Tatt-2K: Skin in the Game

Jeremy King

Of recent note to fans of sports, art, and video games is the saga of controversy regarding the increasingly realistic depictions of players’ tattoos in video games such as the NBA 2K and Madden franchises.


Several suits have been filed and settled regarding NFL players in the Madden franchise and UFC fighters depicted in the UFC franchise, to the point where for several years Electronic Arts intentionally avoided inclusion of player tattoos, even as graphical capabilities were increasing.


Ironically, the one NFL player whose tattoos were depicted in Madden 15 (released in 2014) was Collin Kaepernick, who obtained permission from his artists. 


2K Entertainment, on the other hand, has been going to painstaking lengths to ensure the tattoos they depict on certain players are as realistic as possible since 2013. Picture4.png

So, what’s the law and what should it be?


Generally speaking, an artist owns his work in whatever medium it is produced.  However, some things that we as the general public would think of as “art” do not meet the Copyright office’s standards for copyrightability.  While this has not yet been relevant in such cases, there are relevant precedents regarding the uncopyrightability of living creatures that could someday be interpreted as relevant to the discussion.  Is a tattoo that someone composes on a piece of paper and then tattoos onto someone’s arm the same as trying to copyright an arrangement of flowers?  Certainly not.  The underlying analysis does not transfer, as the thinking on the flower arrangement is more an issue of authorship than a public policy argument.


However, the fact that this artwork is on a person is not irrelevant. 


When determining whether either injunctive relief or damages are appropriate in such a situation, it is important to consider the implications of such a decision if carried to their logical extreme.Picture8.png

While an argument was advanced that this was de minimus use, from the perspective of the tattoo artist, this would seem ridiculous given that his entire piece was used.


Also, the de minimus argument at least partially requires you to believe testimony that the players who have the tattoos at issue drawn on their avatar bodies will not appear in most rounds of 2K.  Let’s be real though…who isn’t playing with LeBron or Kobe on their team?


Following this through to its logical extreme, that would mean that if I wanted to use all of Look What You Made Me Do, all I would need to do is write a 3 hour long opera in which the song appeared.  Is it the full three minutes?  Sure.  If this is making you scratch your head, you’re right: that would be a strange result.  Also, probably a pretty bad opera.


However, we’re also not talking about a game about tattoos.  We’re talking about a basketball game where every once in a while you’ll see Lebron Jr. on Lebron’s outstretched arm as he is POSTERIZING YOU!  (For the uninitiated this is when one is dunked upon, placing one as the sad looking other person on the poster making a funny face as you are embarrassed in front of a crowd.  In legal parlance one would think of this as being the dunkee, with Lebron as the dunkor.)

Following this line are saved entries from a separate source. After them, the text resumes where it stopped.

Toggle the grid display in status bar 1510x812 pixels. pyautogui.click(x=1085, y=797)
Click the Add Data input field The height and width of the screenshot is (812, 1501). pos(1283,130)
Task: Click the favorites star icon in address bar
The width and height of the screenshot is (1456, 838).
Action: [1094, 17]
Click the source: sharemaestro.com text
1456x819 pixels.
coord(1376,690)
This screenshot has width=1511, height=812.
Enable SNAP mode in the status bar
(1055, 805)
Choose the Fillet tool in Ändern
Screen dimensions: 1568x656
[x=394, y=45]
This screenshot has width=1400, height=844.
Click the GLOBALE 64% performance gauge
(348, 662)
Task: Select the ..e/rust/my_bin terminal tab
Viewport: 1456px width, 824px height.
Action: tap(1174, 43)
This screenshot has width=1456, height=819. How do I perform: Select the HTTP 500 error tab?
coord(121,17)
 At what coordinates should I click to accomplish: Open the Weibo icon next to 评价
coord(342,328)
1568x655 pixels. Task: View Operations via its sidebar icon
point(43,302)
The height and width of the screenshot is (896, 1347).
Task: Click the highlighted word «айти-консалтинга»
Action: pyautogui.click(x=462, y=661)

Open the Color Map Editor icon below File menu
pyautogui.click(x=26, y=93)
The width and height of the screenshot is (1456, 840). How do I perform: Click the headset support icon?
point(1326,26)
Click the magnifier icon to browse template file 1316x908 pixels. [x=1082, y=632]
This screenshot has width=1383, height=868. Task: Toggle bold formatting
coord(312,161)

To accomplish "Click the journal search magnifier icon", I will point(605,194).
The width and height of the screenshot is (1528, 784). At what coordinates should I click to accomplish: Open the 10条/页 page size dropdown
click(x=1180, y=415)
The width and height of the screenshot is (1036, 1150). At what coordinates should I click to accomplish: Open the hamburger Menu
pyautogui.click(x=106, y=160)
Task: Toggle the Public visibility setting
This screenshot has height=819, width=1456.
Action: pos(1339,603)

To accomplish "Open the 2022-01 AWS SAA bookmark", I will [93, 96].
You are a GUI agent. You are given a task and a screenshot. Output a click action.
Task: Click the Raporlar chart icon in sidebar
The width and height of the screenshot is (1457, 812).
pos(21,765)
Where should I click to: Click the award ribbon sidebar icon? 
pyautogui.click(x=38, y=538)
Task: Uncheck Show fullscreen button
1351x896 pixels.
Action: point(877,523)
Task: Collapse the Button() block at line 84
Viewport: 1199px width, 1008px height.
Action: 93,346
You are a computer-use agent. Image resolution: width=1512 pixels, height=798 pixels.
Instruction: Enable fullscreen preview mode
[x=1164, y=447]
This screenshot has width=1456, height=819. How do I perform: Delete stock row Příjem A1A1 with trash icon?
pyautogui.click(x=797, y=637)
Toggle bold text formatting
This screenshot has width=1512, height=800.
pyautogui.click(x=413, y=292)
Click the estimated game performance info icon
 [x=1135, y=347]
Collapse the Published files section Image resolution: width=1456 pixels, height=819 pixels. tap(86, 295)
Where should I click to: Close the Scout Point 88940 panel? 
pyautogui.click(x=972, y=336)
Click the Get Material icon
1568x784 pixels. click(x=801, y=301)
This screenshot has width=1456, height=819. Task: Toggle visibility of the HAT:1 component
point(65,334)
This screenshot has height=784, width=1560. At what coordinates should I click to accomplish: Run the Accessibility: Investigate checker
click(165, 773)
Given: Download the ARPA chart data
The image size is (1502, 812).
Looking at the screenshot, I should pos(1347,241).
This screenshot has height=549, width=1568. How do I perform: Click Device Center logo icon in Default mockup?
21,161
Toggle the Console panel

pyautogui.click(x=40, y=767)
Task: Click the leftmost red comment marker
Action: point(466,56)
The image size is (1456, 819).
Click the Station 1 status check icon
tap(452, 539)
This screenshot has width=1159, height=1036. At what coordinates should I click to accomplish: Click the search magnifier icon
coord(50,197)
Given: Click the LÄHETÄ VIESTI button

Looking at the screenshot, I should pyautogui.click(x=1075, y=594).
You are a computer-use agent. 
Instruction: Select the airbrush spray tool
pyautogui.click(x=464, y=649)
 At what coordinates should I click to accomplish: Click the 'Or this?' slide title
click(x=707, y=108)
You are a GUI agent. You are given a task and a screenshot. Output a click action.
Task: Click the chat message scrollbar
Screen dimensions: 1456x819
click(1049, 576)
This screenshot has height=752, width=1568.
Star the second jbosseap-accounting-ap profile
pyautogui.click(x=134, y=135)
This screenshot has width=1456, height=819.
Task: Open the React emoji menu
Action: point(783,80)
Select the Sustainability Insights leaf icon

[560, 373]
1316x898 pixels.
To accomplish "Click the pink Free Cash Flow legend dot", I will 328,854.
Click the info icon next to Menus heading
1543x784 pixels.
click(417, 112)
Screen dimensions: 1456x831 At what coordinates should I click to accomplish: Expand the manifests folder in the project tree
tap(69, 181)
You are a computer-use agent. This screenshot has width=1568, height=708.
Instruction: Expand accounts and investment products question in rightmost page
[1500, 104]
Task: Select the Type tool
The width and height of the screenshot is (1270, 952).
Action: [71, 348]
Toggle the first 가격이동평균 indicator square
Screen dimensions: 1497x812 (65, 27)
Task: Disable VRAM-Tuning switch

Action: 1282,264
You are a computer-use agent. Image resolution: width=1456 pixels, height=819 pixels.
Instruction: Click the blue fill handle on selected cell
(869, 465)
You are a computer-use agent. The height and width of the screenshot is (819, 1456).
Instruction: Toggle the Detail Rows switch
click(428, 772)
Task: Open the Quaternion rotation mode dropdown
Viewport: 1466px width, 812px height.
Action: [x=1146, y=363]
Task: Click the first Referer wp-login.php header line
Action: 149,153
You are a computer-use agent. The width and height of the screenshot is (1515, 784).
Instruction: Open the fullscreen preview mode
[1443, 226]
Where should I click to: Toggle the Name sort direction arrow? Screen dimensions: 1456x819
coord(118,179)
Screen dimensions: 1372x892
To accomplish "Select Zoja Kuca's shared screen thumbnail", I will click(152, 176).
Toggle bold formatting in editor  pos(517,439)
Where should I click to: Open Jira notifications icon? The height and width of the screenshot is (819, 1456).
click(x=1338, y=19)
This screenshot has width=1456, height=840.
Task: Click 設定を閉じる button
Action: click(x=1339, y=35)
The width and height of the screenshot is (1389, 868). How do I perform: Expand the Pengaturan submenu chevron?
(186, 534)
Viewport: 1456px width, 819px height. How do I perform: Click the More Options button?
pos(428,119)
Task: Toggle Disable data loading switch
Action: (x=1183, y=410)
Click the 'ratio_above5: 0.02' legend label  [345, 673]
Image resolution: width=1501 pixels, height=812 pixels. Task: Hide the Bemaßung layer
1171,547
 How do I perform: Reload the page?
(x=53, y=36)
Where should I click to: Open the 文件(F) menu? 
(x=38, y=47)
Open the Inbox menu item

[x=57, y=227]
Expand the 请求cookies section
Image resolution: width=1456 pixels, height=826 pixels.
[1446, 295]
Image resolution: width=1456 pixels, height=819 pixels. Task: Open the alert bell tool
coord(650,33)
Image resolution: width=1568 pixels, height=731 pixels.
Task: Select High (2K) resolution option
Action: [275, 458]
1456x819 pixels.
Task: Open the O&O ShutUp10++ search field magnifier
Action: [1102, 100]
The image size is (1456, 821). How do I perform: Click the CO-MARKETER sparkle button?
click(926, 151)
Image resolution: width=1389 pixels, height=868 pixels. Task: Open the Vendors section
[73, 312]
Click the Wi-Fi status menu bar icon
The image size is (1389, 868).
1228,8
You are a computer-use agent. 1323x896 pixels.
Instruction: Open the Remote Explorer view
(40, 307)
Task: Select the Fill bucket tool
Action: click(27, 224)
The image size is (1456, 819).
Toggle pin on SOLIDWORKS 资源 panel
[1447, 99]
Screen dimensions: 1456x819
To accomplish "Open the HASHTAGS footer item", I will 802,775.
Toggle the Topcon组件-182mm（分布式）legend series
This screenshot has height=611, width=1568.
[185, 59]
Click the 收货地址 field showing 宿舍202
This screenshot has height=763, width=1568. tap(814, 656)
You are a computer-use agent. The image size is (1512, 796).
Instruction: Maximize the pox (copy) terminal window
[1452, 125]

Reasonable minds could disagree if it’s more relevant that the artwork is fully reproduced or that this is simply a biographical anchor in an unrelated work.  To take the artist’s side, you could argue that it started as a piece of art on an arm, and it was then made into a digital piece of art on a digital arm.  While the medium changed, if I take a picture of Emanuel Leutze’s Washington Crossing the Delaware and sell the photo, that’s clear infringement.


So what is someone in 2K’s shoes left with as a best defense? 


The most interesting argument from the filed LeBriefs (which did not make it into the opinion, possibly because dismissing this suit on fair use opened fewer cans of fewer worms) was that if you are a Famous Person with tattoos and your tattoo artist can claim infringement when the tattoos appear in depictions of you, the logical extreme would be that you cannot endorse products, give press conferences, or leave your house without paying a royalty to your tattoo artist.  Picture15.png

Could this be solved with contracts labeling all tattoos as commissioned works with the sole owner being the human canvas?  Sure.  Will that likely happen?  No.  Somehow I doubt most tattoo artists got a JD/MFA.  Could Congress take care of this?  Theoretically.  Maybe some day we’ll have a tattoo artists collective negotiating overall royalty deals like ASCAP or BMI does for composers.  But until that day, we can continue the fun debates about what should constitute fair use of forearms.